Match the string "Bnews" against each line below, and copy every line that matches.
★ ★ ★
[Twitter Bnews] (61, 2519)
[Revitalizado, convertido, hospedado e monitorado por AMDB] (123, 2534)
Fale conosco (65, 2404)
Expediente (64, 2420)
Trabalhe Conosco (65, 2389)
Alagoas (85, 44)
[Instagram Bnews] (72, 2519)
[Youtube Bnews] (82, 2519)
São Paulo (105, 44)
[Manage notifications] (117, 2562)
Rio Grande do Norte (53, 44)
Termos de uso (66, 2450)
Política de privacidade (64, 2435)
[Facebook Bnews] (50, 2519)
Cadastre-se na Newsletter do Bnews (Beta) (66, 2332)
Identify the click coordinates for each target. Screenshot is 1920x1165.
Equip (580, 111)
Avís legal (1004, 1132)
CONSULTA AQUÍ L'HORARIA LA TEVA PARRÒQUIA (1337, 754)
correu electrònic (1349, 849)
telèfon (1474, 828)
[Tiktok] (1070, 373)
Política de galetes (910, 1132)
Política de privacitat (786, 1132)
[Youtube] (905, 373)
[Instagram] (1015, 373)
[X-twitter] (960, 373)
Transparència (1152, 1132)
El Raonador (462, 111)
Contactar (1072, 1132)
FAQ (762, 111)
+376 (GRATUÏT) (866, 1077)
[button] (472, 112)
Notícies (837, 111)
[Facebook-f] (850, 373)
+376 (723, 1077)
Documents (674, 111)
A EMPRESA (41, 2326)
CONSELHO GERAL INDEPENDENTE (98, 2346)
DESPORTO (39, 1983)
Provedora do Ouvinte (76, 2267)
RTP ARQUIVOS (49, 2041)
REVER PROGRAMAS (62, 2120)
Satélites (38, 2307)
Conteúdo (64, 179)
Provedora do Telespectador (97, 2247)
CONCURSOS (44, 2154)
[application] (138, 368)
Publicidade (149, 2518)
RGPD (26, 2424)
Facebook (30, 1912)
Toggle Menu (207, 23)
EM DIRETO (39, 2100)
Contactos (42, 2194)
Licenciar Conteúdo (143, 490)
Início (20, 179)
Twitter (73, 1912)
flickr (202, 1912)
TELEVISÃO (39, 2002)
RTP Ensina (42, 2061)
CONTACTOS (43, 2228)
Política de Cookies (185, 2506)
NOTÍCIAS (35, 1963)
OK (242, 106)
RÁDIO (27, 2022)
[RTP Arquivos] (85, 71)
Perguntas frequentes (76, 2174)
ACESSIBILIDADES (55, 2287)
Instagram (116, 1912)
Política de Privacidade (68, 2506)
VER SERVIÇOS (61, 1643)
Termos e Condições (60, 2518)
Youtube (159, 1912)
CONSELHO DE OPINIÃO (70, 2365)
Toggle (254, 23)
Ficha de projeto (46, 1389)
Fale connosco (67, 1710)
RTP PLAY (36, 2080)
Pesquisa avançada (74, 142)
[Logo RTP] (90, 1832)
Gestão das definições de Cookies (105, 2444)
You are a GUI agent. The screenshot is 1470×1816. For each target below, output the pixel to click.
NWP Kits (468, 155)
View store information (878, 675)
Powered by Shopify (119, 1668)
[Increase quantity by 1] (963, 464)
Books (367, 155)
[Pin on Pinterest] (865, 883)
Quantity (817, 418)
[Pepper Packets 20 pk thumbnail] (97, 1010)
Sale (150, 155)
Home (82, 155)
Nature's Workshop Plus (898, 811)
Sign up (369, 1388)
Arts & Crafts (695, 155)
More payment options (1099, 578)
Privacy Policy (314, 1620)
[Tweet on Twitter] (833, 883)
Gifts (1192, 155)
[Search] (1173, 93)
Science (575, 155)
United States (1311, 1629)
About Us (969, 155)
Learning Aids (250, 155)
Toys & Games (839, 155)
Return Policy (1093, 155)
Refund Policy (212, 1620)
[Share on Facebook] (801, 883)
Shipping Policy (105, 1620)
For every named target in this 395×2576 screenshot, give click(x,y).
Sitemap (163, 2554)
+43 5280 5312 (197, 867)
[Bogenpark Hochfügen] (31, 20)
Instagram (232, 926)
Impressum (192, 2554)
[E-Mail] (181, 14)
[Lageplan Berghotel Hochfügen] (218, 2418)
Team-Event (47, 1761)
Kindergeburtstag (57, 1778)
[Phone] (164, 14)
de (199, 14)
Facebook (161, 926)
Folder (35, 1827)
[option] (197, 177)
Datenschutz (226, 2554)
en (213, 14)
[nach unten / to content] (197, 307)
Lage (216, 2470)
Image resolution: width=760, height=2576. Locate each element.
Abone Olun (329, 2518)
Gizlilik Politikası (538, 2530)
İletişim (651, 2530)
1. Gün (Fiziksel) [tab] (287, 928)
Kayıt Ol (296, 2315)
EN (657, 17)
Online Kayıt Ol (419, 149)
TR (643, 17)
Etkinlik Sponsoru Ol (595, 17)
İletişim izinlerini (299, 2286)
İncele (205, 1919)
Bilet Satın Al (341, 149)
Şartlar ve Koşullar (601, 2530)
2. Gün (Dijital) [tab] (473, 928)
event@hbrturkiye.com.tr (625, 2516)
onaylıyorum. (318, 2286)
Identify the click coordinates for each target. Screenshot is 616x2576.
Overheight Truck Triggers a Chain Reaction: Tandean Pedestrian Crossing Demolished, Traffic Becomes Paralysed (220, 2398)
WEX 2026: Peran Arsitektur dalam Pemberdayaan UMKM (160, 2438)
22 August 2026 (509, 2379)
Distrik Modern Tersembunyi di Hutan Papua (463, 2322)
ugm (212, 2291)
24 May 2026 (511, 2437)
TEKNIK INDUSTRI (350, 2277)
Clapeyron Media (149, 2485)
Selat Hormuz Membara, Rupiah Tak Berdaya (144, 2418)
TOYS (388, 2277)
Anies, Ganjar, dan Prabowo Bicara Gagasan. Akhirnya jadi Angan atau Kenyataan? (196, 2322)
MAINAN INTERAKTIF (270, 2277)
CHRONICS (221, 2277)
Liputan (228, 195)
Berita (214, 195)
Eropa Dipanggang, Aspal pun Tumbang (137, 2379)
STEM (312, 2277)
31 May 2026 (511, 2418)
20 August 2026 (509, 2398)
★ ★ ★
▶ _Output for this task_:
[Twitter Bnews] (61, 2519)
[Instagram Bnews] (72, 2519)
[Youtube Bnews] (82, 2519)
[Facebook Bnews] (50, 2519)
Cadastre-se na Newsletter do Bnews (Beta) (66, 2332)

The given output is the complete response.